IT Books Software Architecture

How to Scale your Application from ZERO to Millions users?

Designing an application to cater larger audience is an evolutionary journey. Let’s start this voyage together. We’ll begin with a Single user system and gradually evolve to million users.

Single Server setup

Single server setup
1. User access website through Domain name (i.e.
2. DNS returns the IP address to the browser
3. Browser routes the HTTP request to the web server through the IP address
4. webserver returns an HTML page or response

With the growth of the user base, a single server won’t be sufficient to handle the load. So, separating the web tier and DB server allows them to scale independently.

Which DB to use?

There are two kinds of major DBs:-

1. Relational DB (MySQL, SQL Server, Oracle, PostgreSQL etc.)

Relational DB are well suited for the below use cases:-

  1. Data are structure
  2. Transactions are more important
  3. Normalization is required

· Non-Relational DB (Mongo, couchDB, Cosmos, DynamoDB, Casandra, HBase, Neo4J etc)

NoSql are well suited for the below use cases

  1. Data are unstructured
  2. we need to store a humongous amount of data

This setup looks fine with an initial set of users. our business is doing great in the market. since many users are accessing the application, and with this setup, they are facing some performance and outage issues.
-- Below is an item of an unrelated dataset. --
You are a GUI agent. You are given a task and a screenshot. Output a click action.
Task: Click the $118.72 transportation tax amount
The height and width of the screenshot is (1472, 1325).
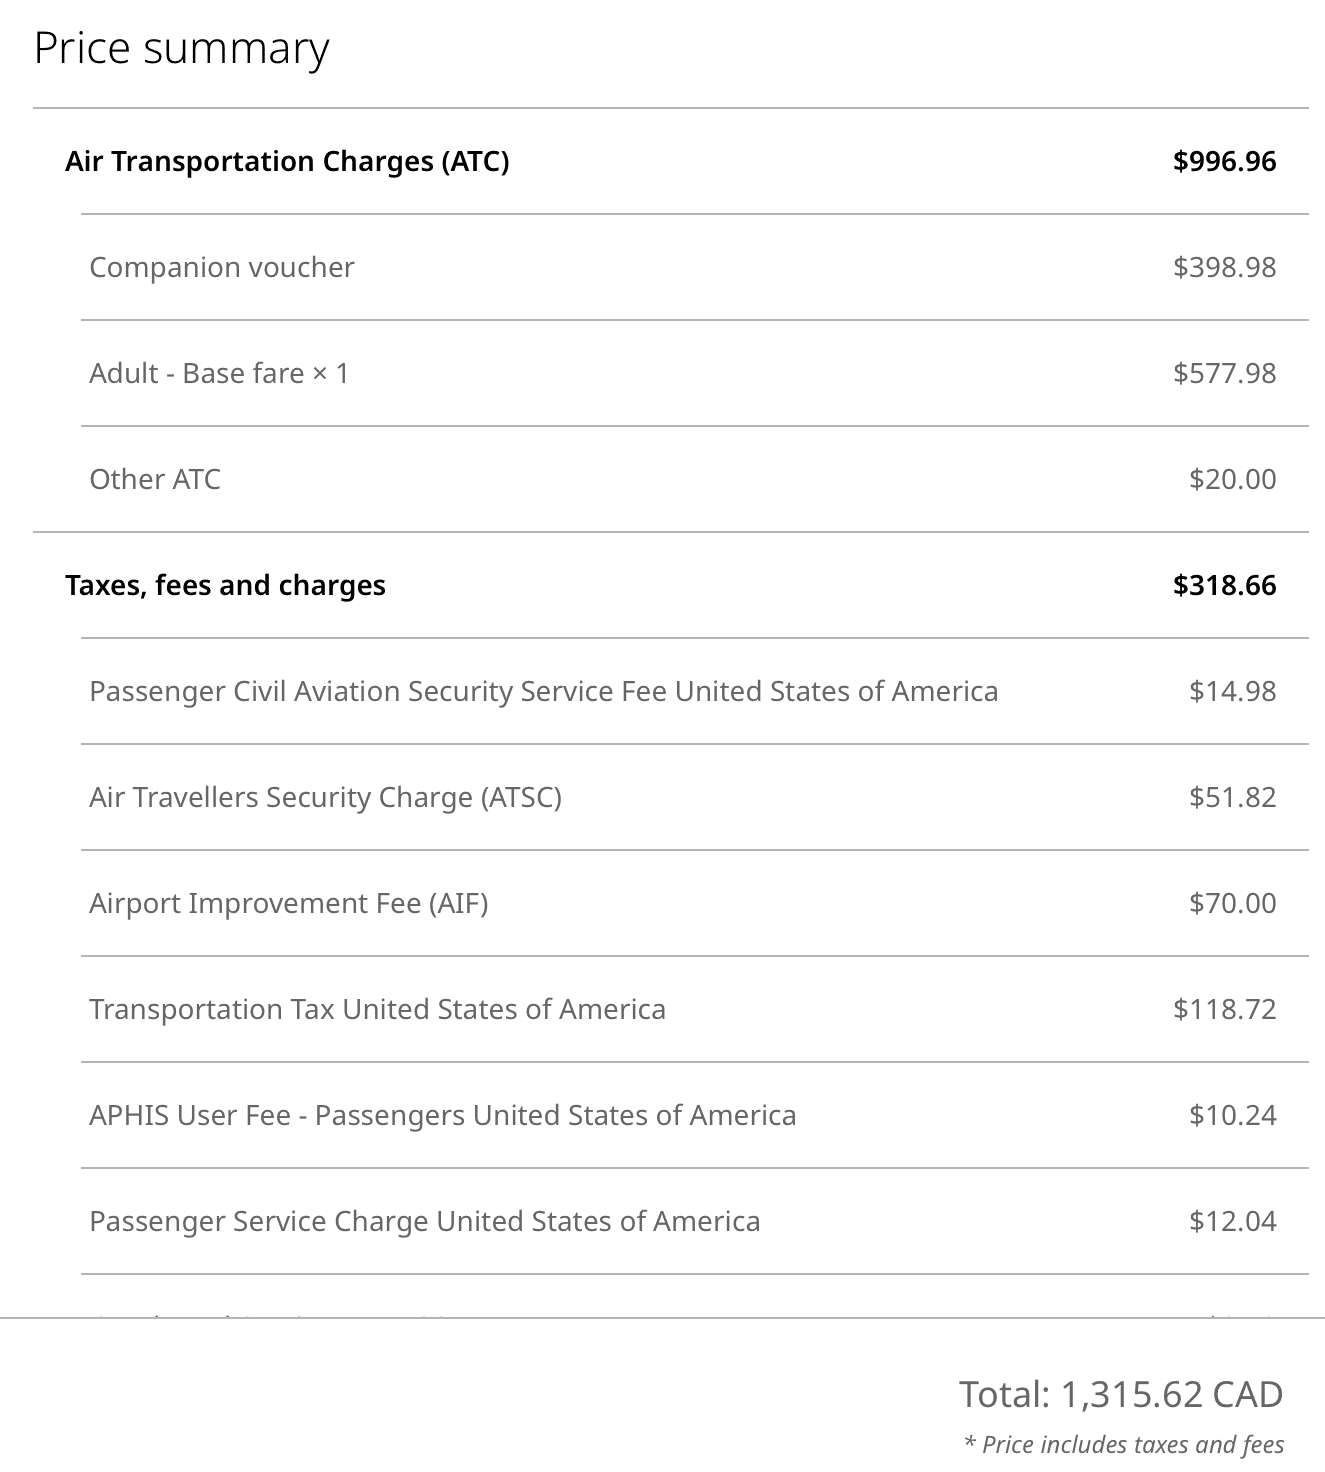(x=1224, y=1009)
So the solution is to scale the infra at a certain level, maybe Vertically or Horizontally.

Vertical scaling vs Horizontal Scaling

  1. vertical scaling (Scale-up) — it refers to add more power (CPU, RAM ) to a server instance.
  • vertical scaling is a good solution in case of low traffic, but there are some limitations as well
  • It is impossible to add infinite CPU and RAM to a server
  • It is a single point of failure. Failover can’t be possible with this setup and ultimately results in an application outage
  • The solution to this problem is Horizontal Scaling

2. Horizontal scaling(Scale Out) — It refers to adding multiple server instances

  • Since we have multiple servers we can cater to multiple requests in w.r.t Single server setup.
  • But still, we have a challenges
  • How to decide on which server we should route the requests to, keeping in mind that servers are used significantly?
  • How to keep track of each request -response?
  • The solution to this challenge is the Load balancer

Load balancer (Layer 7)

It efficiently distributes incoming traffic among the backend servers with the help of certain algorithms (i.e. Round Robin, Least Connects, Least time, IP hash etc..)

- Here, we have achieved horizontal scaling
- we have added an LB(Load Balancer) and a backend server, now with this setup we have resolved the failover issue and improved System Availability
- If traffic grows and 2 backend servers are not enough to handle efficiently, we can add more backend servers to the web server pool and LB will automatically start to route the request

Congratulation !! we have successfully called our application from 1K to 10K users

With the above setup, the web application is scaled, but since we are using only one DB there could be the possibility of a DB outage😐.

DB replication

“Storing copies of data more than one site or node or DB to improve the availability of data”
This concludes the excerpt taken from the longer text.